One music seems to differ from another chiefly in its more perfect time, to use this word in a true sense. In the steadiness and equanimity of music lies its divinity. It is the only assured tone.[330] When men attain to speak with as settled a faith and as firm assurance, their voices will sing and their feet march as do the feet of the soldier. The very dogs howl if time is disregarded. Because of the perfect time of this music-box---its harmony with itself---is its greater dignity and stateliness. This music is more nobly related for its more exact measure. So simple a difference as this more even pace raises it to the higher dignity.

Man's progress through nature should have an accompaniment of music. It relieves the scenery, which is seen through it as a subtler element, like a very clear morning air in autumn. Music wafts me through the clear, sultry valleys, with only a slight gray vapor against the hills.

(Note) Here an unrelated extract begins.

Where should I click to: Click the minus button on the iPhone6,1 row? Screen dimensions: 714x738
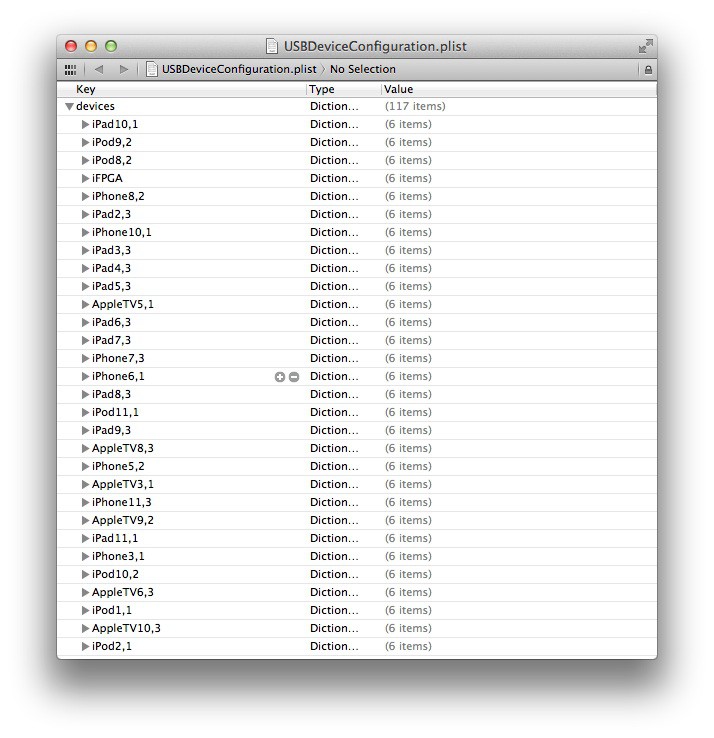[294, 377]
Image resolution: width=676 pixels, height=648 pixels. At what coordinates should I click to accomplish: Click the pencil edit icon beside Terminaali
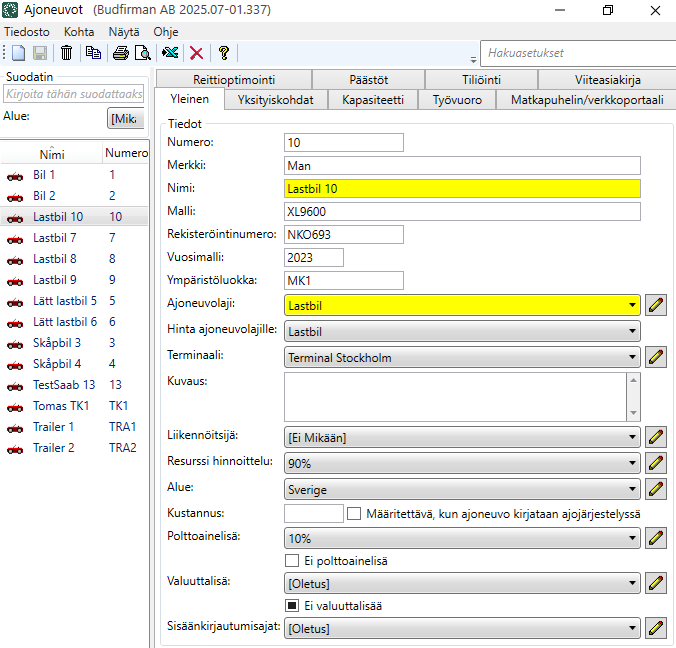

Of what manner of stuff is the web of time wove, when these consecutive sounds called a strain of music can be wafted down through the centuries from Homer to me, and Homer have been conversant with that same unfathomable mystery and charm which so newly 317 tingles my ears?[331] These single strains, these melodious cadences which plainly proceed out of a very deep meaning and a sustained soul, are the interjections of God. They are perhaps the expression of the perfect knowledge which the righteous at length attain to. Am I so like thee, my brother, that the cadence of two notes affects us alike? Shall I not some time have an opportunity to thank him who made music? I feel a sad cheer when I hear these lofty strains,[332] because there must be something in me as lofty that hears. But ah, I hear them but rarely! Does it not rather hear me? If my blood were clogged in my veins, I am sure it would run more freely. God must be very rich, who, for the turning of a pivot, can pour out such melody on me. It is a little prophet; it tells me the secrets of futurity. Where are its secrets wound up but in this box?[333] So much hope had slumbered. There are in music such strains as far surpass any faith in the loftiness of man's destiny.[334] He must be very sad before he can comprehend them. The clear, liquid notes from the morning fields beyond seem to come through a vale of sadness to man, which gives all music a plaintive air. It hath caught a higher pace than any virtue I know. It is the arch-reformer. It hastens the sun to his setting. It invites him to his rising. It is the sweetest reproach, a measured satire. 318 I know there is a people somewhere [where] this heroism has place. Or else things are to be learned which it will be sweet to learn.[335] This cannot be all rumor. When I hear this, I think of that everlasting and stable something which is not sound, but to be a thrilling reality, and can consent to go about the meanest work for as many years of time as it pleases even the Hindoo penance, for a year of the gods were as nothing to that which shall come after. What, then, can I do to hasten that other time, or that space where there shall be no time, and these things be a more living part of my life,---where there will be no discords in my life?